The wildcard characters "*" and "?" can be used to specify multiple field names. The asterisk sign "*" matches 0 or more characters, and the question mark "?" matches a single character. Note that the order of evaluation of wildcard characters follows the order of the fields in the input data. For example, if the order of the fields in input data is A5,A3,A4,A2,A1, the parameter f=A* is evaluated as f=A5,A3,A4,A2,A1.

Example 1: Basic Example

The expression "quantity*" matches field names starting with quantity ("quantity10", "quantity11", "quantity12" and "quantity123").

$ more dat1.csv
brand,quantity10,quantity11,quantity12,quantity123
A,10,15,9,1
B,20,16,8,2
C,30,17,7,3
D,40,18,6,4
$ mcut f= quantity* i=dat1.csv o=rsl1.csv
#ERROR# invalid argument: quantity* (kgcut)
$ more rsl1.csv
rsl1.csv: No such file or directory

Example 2: Wildcard character “?”

Select field names which begin with "quantity" followed by 1, and match any single character after 1. In this case, the wildcard does not match with field name “quantity123”.

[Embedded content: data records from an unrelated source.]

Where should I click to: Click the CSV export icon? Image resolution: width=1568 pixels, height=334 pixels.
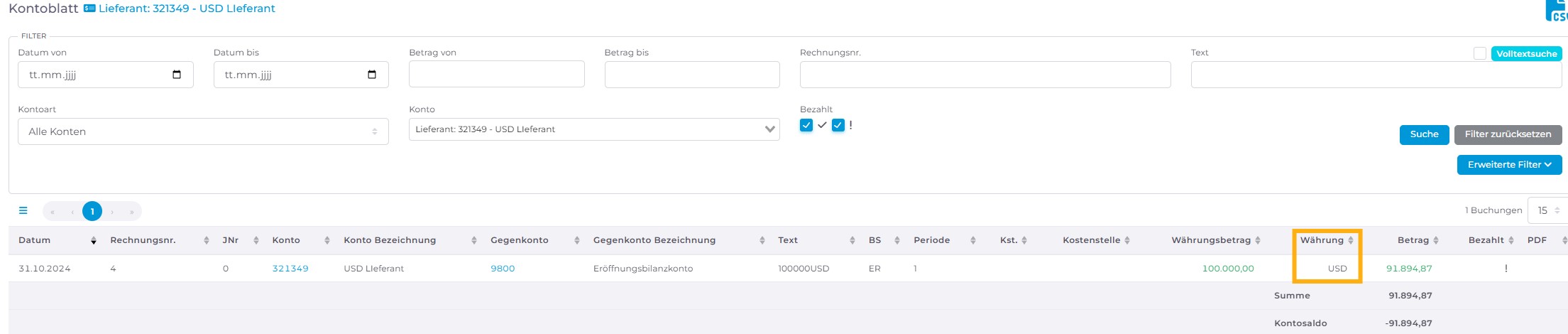[x=1557, y=10]
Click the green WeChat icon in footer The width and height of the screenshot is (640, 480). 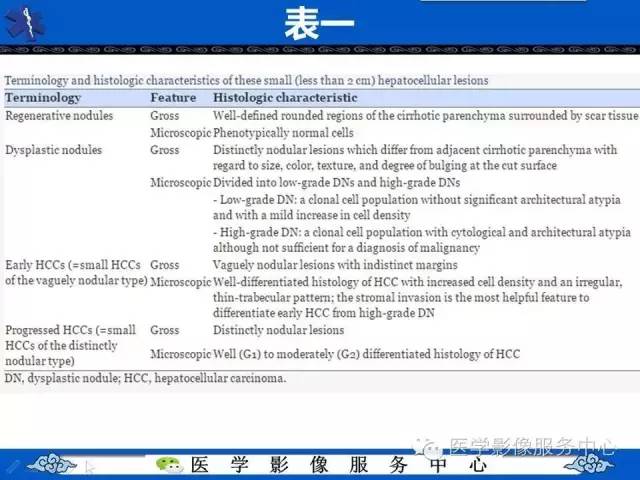pos(169,464)
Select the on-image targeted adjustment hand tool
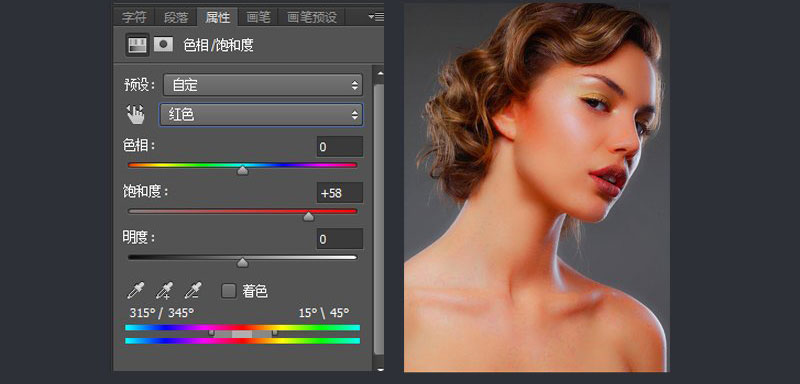 point(136,115)
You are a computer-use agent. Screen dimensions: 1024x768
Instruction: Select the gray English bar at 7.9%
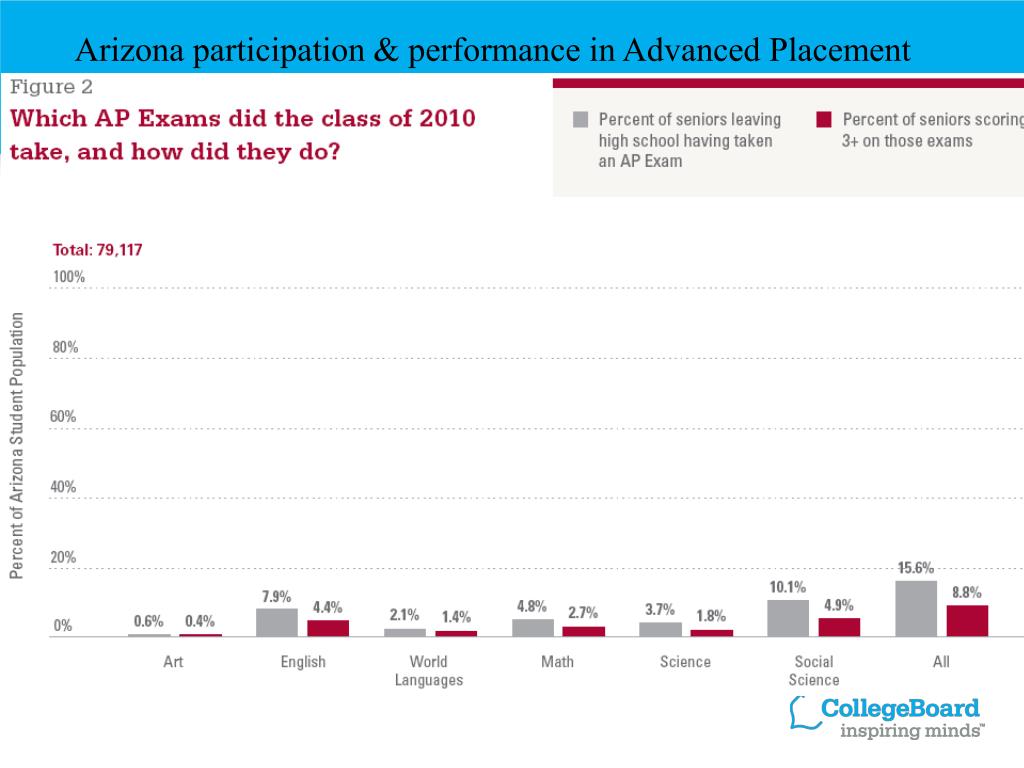[277, 622]
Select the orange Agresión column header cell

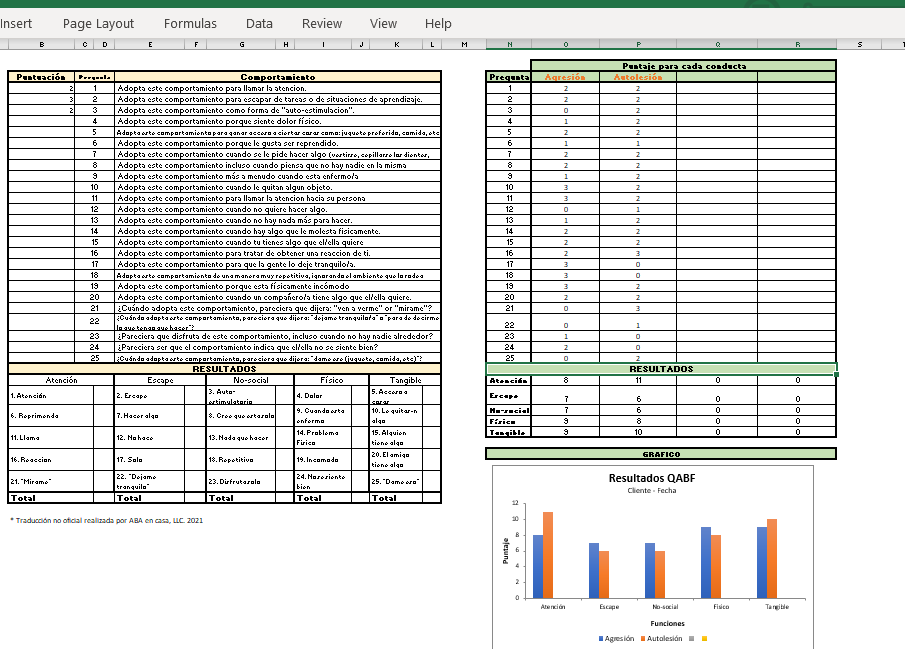tap(566, 77)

$ mcut f= quantity 1? i=dat1.csv o=rsl2.csv
#ERROR# invalid argument: quantity (kgcut)
$ more rsl2.csv
rsl2.csv: No such file or directory

2.6.5 Replace the name of an output field

The special character "&" specified in the output field name can be replaced with the current field name. For example, the parameter f=abc:xx&xx returns xxabcxx as the output field name. The "&" character can be specified at any position as many times as required in the output field name. However, the ampersand is a special character in shell which is interpreted as "background execution". Thus, it is necessary to escape and enclose the field name in double quotes when including "&" in field name.

Example 1: Basic Example

In this example, "&" is replaced with “brand” in the input field name, which is equivalent to the expression "f=brand:brand code".

$ more dat1.csv
brand,quantity10,quantity11,quantity12,quantity123
A,10,15,9,1
B,20,16,8,2
C,30,17,7,3
D,40,18,6,4
$ mcut f="brand:& code" i=dat1.csv o=rsl1.csv
#END# kgcut f=brand:& code i=dat1.csv o=rsl1.csv
$ more rsl1.csv
brand code
A
B
C
D

Example 2: Combine with wildcard

Attach “&” after sales& to replace the character with input field name (e.g. "quantity10") in the output field name. For all input fields name beginning with “quantity”, attach “sales” as the prefix in the output field name.

$ mcut f="brand,quantity*:sales&" i=dat1.csv o=rsl2.csv
#END# kgcut f=brand,quantity*:sales& i=dat1.csv o=rsl2.csv
$ more rsl2.csv
brand,salesquantity10,salesquantity11,salesquantity12,salesquantity123
A,10,15,9,1
B,20,16,8,2
C,30,17,7,3
D,40,18,6,4